| Page excerpt |
** START **

# Chinese Dwarf Hamsters



## funeral_bell

We got 4 chinese dwarf hamsters in july last year......we were told they were all male and that dwarf hamsters were communal animals that love the company of their own kind.......everything was going great untill they all started fighting one another......we tried seperating them on different levels of their cage, but that didnt work.....and when we were saving for another cahe to really separate them we found one of them dead,,,and half eaten by the others, this really upset me as i was just waiting for the money to sort the problem out...... fortunately we have 3 cages for them now so they are all separate from one another and they are all really healthy etc..... has anyone else had any problems like this?


----------



## minnie

hamsters do eat the dead bodies of their house mates as they like to keep their cages 'clean'


----------



## Guest

We had a simular problem with roborovski's, we only had two though and they just had little squables. 

Problem with more than two is they can "gang" up on one of the others and it often ends in them killing the "picked" on one and eating it.


----------



## cavy_gal

I had two Robo sisters for a while, until one escaped at night and died by accident (long story!), so we went back to where we got the girls from and we got another two of my ones sisters. They were fine but one seemed a little off and unfortunately died in the night. Her sisters never touched her though, they didn't want to be near her.

The thing with rodents is that most will pick on one that isn't doing too good or has something wrong with it (thats still healthy though) because they know its "different". My gf had this problem with two female rats who were sisters. One was blind and deaf and the other would pick on her a lot, so they had to be seperated.

For them, its life. Its instincts and you can't take that away from them. For us, its weird and upsetting


----------



## Stuart

funeral_bell said:


> We got 4 chinese dwarf hamsters in july last year......we were told they were all male and that dwarf hamsters were communal animals that love the company of their own kind.......everything was going great untill they all started fighting one another......we tried seperating them on different levels of their cage, but that didnt work.....and when we were saving for another cahe to really separate them we found one of them dead,,,and half eaten by the others, this really upset me as i was just waiting for the money to sort the problem out...... fortunately we have 3 cages for them now so they are all separate from one another and they are all really healthy etc..... has anyone else had any problems like this?


Hi there,
Sorry to hear of your problems with the Hamsters. My girlfriend and I have the same problem. We bought two males about 7 weeks ago and they have obviously both matured. One is extremely violent towards the other, so much so that we have had to separate them permanently. Luckily no damage was done to the submissive hammie but it is a real shame to have had to separate them. We have yet to get another cage, doing it tomorrow. I was sort of thinking I could join the two cages together so they could still get together should they want to but after reading your blog iI think it wise not to do so.

** END **

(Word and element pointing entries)
** START **

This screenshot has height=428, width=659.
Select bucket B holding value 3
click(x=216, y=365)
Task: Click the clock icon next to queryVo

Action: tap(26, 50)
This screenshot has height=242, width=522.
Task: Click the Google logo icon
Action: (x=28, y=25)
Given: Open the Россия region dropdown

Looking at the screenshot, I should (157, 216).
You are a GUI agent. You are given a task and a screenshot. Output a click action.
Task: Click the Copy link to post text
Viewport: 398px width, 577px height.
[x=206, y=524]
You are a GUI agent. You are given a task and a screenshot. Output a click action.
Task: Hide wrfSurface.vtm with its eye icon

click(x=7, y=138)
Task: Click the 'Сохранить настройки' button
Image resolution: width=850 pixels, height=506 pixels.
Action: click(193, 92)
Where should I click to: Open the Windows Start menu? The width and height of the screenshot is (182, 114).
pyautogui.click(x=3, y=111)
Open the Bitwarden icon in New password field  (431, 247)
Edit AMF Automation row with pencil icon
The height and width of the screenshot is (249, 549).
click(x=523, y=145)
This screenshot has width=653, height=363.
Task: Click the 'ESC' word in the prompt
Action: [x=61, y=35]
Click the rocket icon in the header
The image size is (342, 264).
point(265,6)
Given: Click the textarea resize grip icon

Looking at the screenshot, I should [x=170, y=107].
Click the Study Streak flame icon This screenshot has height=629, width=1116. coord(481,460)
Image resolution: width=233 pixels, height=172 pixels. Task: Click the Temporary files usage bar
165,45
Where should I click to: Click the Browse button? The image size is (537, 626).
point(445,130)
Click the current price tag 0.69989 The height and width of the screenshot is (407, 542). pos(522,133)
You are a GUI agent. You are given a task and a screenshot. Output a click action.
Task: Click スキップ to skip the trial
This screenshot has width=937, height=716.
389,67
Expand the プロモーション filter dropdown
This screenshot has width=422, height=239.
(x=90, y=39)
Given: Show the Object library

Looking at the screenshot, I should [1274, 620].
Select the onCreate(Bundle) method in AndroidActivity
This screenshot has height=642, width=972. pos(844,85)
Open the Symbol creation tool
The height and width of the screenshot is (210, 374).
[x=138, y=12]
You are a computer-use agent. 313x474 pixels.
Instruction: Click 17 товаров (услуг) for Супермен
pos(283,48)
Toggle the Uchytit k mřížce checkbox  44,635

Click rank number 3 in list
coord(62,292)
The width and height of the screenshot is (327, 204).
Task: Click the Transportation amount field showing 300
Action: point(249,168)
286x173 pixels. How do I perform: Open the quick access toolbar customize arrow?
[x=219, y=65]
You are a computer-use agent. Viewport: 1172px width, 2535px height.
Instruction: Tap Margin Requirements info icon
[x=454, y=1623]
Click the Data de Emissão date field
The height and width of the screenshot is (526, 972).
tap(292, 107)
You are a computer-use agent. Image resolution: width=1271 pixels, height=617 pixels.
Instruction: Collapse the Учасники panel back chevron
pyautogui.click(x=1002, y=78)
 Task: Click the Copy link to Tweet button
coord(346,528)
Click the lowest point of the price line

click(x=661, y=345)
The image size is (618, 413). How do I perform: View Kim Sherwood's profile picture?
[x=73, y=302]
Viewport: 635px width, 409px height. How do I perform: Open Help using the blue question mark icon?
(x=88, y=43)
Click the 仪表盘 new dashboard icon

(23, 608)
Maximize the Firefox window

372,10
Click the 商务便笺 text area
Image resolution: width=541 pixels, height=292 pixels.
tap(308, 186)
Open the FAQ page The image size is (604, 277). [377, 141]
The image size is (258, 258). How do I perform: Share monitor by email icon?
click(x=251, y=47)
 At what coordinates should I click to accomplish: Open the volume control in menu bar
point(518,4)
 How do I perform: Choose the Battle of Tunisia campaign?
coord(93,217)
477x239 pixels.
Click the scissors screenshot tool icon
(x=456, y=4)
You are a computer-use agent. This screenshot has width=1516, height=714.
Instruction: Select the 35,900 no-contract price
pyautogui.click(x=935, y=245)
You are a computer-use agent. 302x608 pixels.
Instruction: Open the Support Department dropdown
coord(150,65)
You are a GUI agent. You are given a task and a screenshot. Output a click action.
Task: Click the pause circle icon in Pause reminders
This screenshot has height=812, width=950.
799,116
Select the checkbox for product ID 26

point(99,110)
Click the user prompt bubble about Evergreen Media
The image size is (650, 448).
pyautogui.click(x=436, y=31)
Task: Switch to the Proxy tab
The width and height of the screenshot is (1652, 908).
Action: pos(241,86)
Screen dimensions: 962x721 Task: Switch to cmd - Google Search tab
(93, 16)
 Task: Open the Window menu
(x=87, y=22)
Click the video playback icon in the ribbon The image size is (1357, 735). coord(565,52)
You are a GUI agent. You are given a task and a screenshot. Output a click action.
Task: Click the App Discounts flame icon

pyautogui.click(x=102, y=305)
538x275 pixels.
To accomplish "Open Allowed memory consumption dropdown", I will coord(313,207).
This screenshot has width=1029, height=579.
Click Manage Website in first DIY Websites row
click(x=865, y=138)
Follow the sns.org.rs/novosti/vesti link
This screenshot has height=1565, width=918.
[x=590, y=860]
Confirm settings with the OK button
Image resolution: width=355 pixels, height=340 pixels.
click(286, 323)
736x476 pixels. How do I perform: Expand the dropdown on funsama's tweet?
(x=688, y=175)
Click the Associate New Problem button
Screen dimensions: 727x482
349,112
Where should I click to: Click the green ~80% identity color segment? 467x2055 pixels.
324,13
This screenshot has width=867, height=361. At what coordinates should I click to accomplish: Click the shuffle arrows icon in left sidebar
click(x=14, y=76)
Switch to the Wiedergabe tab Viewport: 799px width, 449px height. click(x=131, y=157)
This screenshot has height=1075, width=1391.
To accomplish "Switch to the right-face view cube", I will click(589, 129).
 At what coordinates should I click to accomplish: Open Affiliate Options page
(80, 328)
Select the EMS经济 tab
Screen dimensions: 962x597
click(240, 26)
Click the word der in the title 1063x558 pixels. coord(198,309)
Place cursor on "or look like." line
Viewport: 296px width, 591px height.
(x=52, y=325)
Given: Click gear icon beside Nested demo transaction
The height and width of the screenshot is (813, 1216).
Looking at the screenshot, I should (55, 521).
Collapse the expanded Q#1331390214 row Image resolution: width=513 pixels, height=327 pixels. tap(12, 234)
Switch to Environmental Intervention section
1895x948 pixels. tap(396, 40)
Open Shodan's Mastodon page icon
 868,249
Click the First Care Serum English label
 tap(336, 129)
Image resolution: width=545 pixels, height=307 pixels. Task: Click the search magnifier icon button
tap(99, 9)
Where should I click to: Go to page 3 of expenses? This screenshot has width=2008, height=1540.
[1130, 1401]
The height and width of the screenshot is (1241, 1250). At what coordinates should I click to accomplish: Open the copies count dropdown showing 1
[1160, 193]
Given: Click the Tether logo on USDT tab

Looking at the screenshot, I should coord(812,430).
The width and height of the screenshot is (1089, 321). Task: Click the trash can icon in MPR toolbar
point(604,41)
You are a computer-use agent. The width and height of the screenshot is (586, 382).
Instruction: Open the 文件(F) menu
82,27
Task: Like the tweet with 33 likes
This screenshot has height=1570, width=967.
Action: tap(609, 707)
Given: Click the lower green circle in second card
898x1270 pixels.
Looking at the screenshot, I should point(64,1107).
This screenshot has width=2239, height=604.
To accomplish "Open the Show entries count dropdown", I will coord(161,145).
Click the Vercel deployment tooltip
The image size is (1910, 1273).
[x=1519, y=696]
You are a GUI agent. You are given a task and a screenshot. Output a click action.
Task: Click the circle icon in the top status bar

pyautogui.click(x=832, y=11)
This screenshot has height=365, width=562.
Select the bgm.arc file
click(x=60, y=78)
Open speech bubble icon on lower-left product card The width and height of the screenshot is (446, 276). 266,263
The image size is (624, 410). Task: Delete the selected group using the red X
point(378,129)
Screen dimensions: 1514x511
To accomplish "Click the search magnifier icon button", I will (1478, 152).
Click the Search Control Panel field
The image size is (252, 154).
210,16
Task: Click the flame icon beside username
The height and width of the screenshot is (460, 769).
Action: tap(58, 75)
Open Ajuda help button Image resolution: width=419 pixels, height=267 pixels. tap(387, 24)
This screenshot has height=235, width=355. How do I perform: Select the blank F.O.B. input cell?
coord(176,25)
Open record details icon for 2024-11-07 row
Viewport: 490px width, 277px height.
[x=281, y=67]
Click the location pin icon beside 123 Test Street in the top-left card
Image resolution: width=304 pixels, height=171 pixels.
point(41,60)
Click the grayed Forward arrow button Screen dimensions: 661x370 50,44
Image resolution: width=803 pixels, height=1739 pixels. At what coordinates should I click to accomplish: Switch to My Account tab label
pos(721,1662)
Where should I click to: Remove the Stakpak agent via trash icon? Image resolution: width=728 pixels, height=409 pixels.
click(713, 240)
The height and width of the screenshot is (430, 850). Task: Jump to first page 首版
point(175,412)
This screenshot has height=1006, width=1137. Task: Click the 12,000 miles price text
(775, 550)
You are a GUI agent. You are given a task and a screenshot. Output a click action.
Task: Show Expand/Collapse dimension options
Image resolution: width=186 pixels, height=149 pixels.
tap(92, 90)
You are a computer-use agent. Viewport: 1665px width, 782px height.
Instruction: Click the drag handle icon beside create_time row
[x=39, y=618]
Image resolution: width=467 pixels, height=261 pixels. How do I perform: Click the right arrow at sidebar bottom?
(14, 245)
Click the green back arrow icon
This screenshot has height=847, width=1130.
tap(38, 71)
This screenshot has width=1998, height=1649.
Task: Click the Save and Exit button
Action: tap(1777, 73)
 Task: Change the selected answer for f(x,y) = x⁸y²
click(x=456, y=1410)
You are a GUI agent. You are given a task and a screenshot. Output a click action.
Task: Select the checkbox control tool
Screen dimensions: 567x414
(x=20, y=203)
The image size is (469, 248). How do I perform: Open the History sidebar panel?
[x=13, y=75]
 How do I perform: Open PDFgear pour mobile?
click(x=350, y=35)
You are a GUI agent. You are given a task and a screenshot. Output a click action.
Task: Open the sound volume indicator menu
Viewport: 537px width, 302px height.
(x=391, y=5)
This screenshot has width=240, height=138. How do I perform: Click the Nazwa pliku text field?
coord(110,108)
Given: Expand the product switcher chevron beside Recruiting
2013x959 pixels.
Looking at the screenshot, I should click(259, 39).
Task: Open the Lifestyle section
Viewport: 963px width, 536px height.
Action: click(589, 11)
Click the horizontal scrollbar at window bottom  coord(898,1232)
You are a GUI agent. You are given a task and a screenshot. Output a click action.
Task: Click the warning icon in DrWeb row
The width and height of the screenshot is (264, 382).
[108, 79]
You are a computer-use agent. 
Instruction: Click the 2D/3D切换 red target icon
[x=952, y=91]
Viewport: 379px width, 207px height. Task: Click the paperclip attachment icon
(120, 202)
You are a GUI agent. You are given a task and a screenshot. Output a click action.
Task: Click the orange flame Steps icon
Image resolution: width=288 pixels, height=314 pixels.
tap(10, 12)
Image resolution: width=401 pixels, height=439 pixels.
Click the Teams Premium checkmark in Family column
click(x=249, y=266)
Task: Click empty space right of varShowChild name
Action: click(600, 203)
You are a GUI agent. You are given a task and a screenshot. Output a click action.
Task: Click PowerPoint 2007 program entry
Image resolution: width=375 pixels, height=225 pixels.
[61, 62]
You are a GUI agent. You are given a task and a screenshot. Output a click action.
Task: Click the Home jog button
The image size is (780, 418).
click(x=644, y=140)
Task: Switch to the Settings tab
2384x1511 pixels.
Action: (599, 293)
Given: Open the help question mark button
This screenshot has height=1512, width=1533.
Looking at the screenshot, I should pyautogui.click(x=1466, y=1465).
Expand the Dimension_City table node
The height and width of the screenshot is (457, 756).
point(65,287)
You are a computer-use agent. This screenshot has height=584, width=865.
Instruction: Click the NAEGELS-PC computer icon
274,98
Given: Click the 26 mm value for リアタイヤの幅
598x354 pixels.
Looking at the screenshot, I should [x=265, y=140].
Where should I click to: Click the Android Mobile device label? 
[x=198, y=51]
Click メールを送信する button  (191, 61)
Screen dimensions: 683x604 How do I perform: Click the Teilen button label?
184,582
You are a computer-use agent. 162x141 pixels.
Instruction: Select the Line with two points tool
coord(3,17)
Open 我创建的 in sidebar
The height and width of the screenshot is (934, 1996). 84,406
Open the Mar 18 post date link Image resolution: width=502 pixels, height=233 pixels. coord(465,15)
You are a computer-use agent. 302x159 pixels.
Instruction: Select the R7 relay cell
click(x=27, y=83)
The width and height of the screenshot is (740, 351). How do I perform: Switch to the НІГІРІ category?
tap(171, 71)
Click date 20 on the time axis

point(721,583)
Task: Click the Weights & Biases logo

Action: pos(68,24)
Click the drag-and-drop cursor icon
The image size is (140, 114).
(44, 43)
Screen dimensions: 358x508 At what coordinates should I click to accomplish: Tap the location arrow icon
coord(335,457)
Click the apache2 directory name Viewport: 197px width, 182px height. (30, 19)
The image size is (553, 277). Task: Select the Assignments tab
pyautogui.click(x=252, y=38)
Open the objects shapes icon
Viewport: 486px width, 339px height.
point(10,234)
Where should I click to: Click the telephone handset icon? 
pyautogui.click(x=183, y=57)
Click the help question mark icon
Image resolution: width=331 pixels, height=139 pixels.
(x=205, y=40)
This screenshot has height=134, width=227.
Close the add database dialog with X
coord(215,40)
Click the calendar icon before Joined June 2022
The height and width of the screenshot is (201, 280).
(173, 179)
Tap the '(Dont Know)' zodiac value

** END **

| Exercise details |
In the hamster forum thread, what reason does one reply give for hamsters eating the dead bodies of their cage mates?

| Task response |
They like to keep their cages "clean."